Texte à lire

——————————

Deuxième volet d'une saison Inuit au Musée de l'Homme. À partir de l'exemple des Ammassalimiit, les habitants d'Ammassalik, l'exposition se concentre sur deux parcours parallèles : l'un montre l'histoire des Inuit, de la Préhistoire jusqu'à nos jours, l'autre s'intéresse au regard porté par les occidentaux sur cette population, depuis le mythe grec des habitants de l'hyperborée jusqu'aux résultats actuels des recherches sur le terrain.


6 avril 2005 - 2 janvier 2006

Exposition Groenland © MNHN, par MNHN

L’exposition montre que l'activité scientifique participe, au même titre que la quête identitaire des Inuit, à la construction d'un patrimoine culturel, matériel et linguistique.

À travers les pièces exposées sur 450 m2, se révèle progressivement une société non seulement consciente de son passé mais aussi tournée vers la modernité, contribuant à sa façon à la protection de l'environnement par une prise en compte des impératifs économiques adaptés aux nécessités écologiques.

Pour mettre en valeur les regards croisés de l'Occident et des Inuit sur la civilisation d'Amassalik, l'exposition s'organise en trois pôles :

  • l'histoire des Inuit depuis la Préhistoire jusqu'à la « redécouverte » occidentale, parallèlement aux développements imaginaires de l'Occident sur les habitants du Grand Nord ;
  • le « choc », pour les Inuit comme pour les Européens, du premier contact avec la population de la côte Est en 1884 ;
  • les adaptations successives des Groenlandais de l'Est face aux bouleversements du XXe siècle, d'abord écartelés entre la colonisation danoise (1884-1961) et la christianisation (à partir de 1894), l'étude scientifique (depuis les années 1930), l'intégration contrôlée au monde occidental (depuis 1960), puis l'émancipation concrétisée par l'autonomie du 1er mai 1979.

——————————

Consigne A
D'après le texte sur l'exposition Groenland, en quelle année a eu lieu le premier contact avec la population de la côte Est ?
Consigne B
Recopiez le passage du texte sur l'exposition Groenland qui s'ouvre sur les mots « Deuxième volet d'une » et se termine par « sur le terrain. ».
Le matériel qui vient ensuite est indépendant du texte sur l'exposition Groenland.

Données brutes
——————————

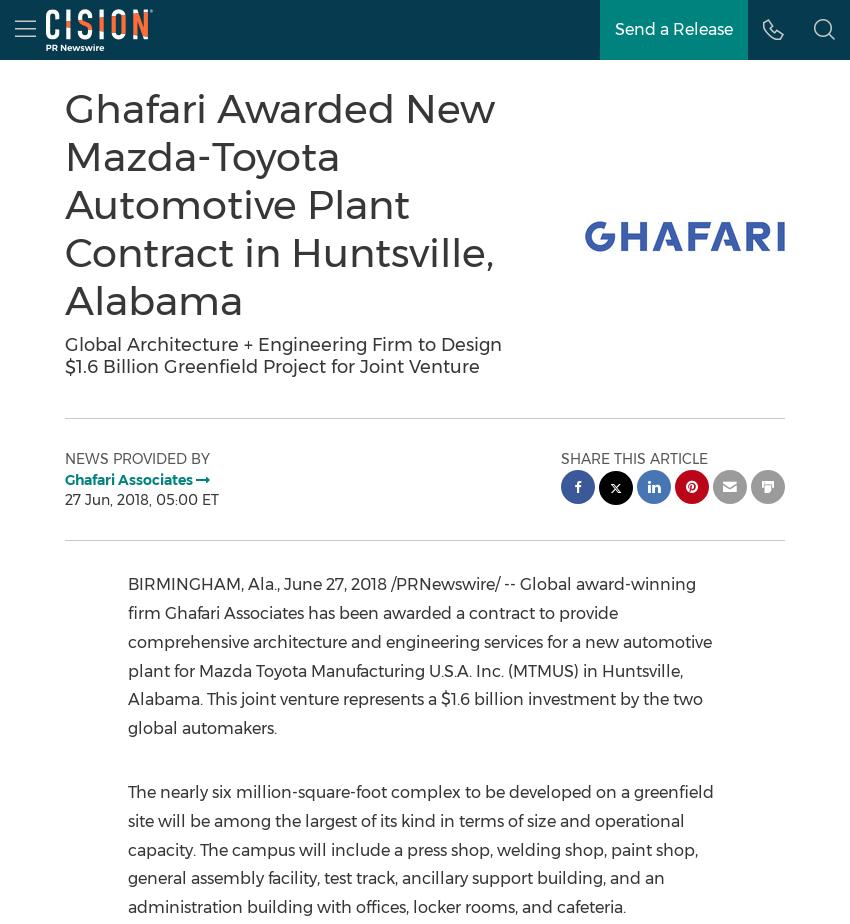 Image resolution: width=850 pixels, height=924 pixels. What do you see at coordinates (65, 355) in the screenshot?
I see `'Global Architecture + Engineering Firm to Design $1.6 Billion Greenfield Project for Joint Venture'` at bounding box center [65, 355].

——————————

Solution proposée A
En 1884.

Solution proposée B
Deuxième volet d'une saison Inuit au Musée de l'Homme. À partir de l'exemple des Ammassalimiit, les habitants d'Ammassalik, l'exposition se concentre sur deux parcours parallèles : l'un montre l'histoire des Inuit, de la Préhistoire jusqu'à nos jours, l'autre s'intéresse au regard porté par les occidentaux sur cette population, depuis le mythe grec des habitants de l'hyperborée jusqu'aux résultats actuels des recherches sur le terrain.